Cuando entré a estudiar en la universidad encontré nuevos ídolos y otro tipo de llamados. El llamado de Kafka, de Homero, de Tolstói. Adiós a los días oscuros del Index librorum prohibitorum. Encontré el psicoanálisis y el diván, en el que toda falsa moral y todo comportamiento edípico se convertían en materia de trabajo. Semana a semana, entregada a una nueva fe, iba moldeando a una nueva mujer, su libre albedrío, sus sueños, la muerte de Dios o más bien de la culpa. Y cuando, a pesar de tanto trabajo, todo parecía haber fallado y el vacío regresaba más hondo y tenebroso, también estaba ya en edad de ponerme en las manos de Paxil y Zoloft, dos buenos amigos para alivianar el peso imaginario de una vida con pocos atractivos y el perpetuo deseo de creer en algo que no oprima y no hiera.
Así han pasado los años, junto a las búsquedas, protocolos y alternativas cada vez menos ortodoxas. La ansiedad que lo abarca todo, que se convierte en migraña, que se disfraza de infarto, que se parece a la bipolaridad, esa sensación ambigua de no poder ver hacia adelante, de no encontrar un camino y de sentir que el presente es un sinsentido reforzado por la insufrible cotidianidad. Terapias psicológicas lacanianas acompañadas de acupuntura; terapias psicológicas conductistas combinadas con homeopatía; terapias de biomagnetismo complementadas con tarot. En cada nuevo doctor, gurú o terapeuta, una nueva fe depositada, un nuevo deseo de sanar lo invisible, de curar un síntoma o de ocultarlo.
En algún momento de tranquilidad y limbo, le pregunté a una terapeuta emocional, que trabajaba con los arcanos del tarot, pero también con hierbas, afirmaciones y decretos: ¿por qué, si mi vida es al final del día tan ordinaria y sin mayores sobresaltos, siento esta avidez por la búsqueda de sentido, por la resolución del pasado, incluso de aquel pasado que ni siquiera pertenece a esta vida y en el que no sé si creo; por qué la emotividad parece continuamente una herida abierta? Ella me explicaba que se trata de la Era de Acuario, en la que todo el mundo se encuentra en la búsqueda de sí mismo, su objetivo en la vida y la sanación. No he encontrado información demasiado verificable sobre la Era de Acuario y soy poco atenta a la astrología, pero hay quienes dicen que inició en la época del hippismo con la búsqueda de la paz, la armonía y una conciencia elevada y que continúa vigente y dura alrededor de dos mil años. El tiempo al que conocemos como New Age proviene de esa misma idea.
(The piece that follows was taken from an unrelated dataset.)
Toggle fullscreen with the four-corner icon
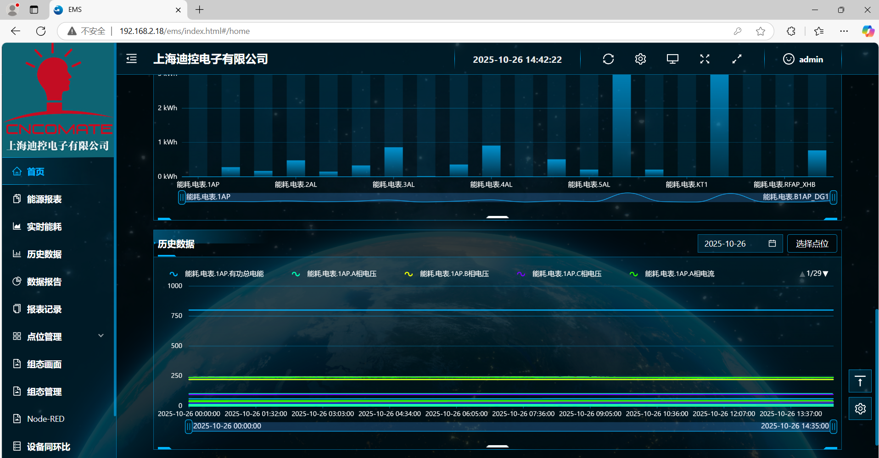The width and height of the screenshot is (879, 458). pos(705,59)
Yo siempre me refería a lo new age con burlas, sin haberme dado cuenta de que yo misma era una destacada consumidora de sus mejores productos: orientalismo, medicina alternativa y sincretismos de todo tipo: dieta vegana, reiki, bioneuroemoción y meditación. ¿Resultados? Dependiendo de la época, nunca del todo permanentes.
Yo creía que el catolicismo me había dañado del todo, otro poco mis padres y mis relaciones afectivas dañinas; pero mientras he crecido, las adversidades han variado de rostro: el capitalismo extremo, la maternidad, la precariedad laboral, el transporte público, la inseguridad, los depredadores sexuales de niños, la escopolamina, los evangélicos en el poder, el mundo que gira perverso y nocivo sin dejar espacio para que mis hijos tengan un futuro digno.
La incertidumbre ha allanado mi mente. Si lo comento con mis amigos, me recomiendan que haga yoga, que deje de comer gluten, que adopte una mascota, que haga grounding (pisar el césped, sí, eso), que me compre gotas de CBD, que deconstruya mi pensamiento heteronormado, que milite en el feminismo antiespecista. Si se lo cuento a mi abuela, ora por mí. Si lo discutiera con mi madre, me llevaría a que me lean el puro; mi hermana, al psicólogo; mi marido, al taichi. Si les cuento a mis alumnos, me brindan brownies especiales y me hablan del poliamor.
Ahora que es enero, quisiera hacer la maleta a la hora a la que todos duermen para salir a dar la vuelta a la manzana, mientras como un puñado de uvas sin atorarme. Iniciaré mi propio fuego para encender en él mi corazón y mantenerlo en llamas, mientras supero los laberintos de la fe y los próximos once meses de otro año más en la Era de Acuario.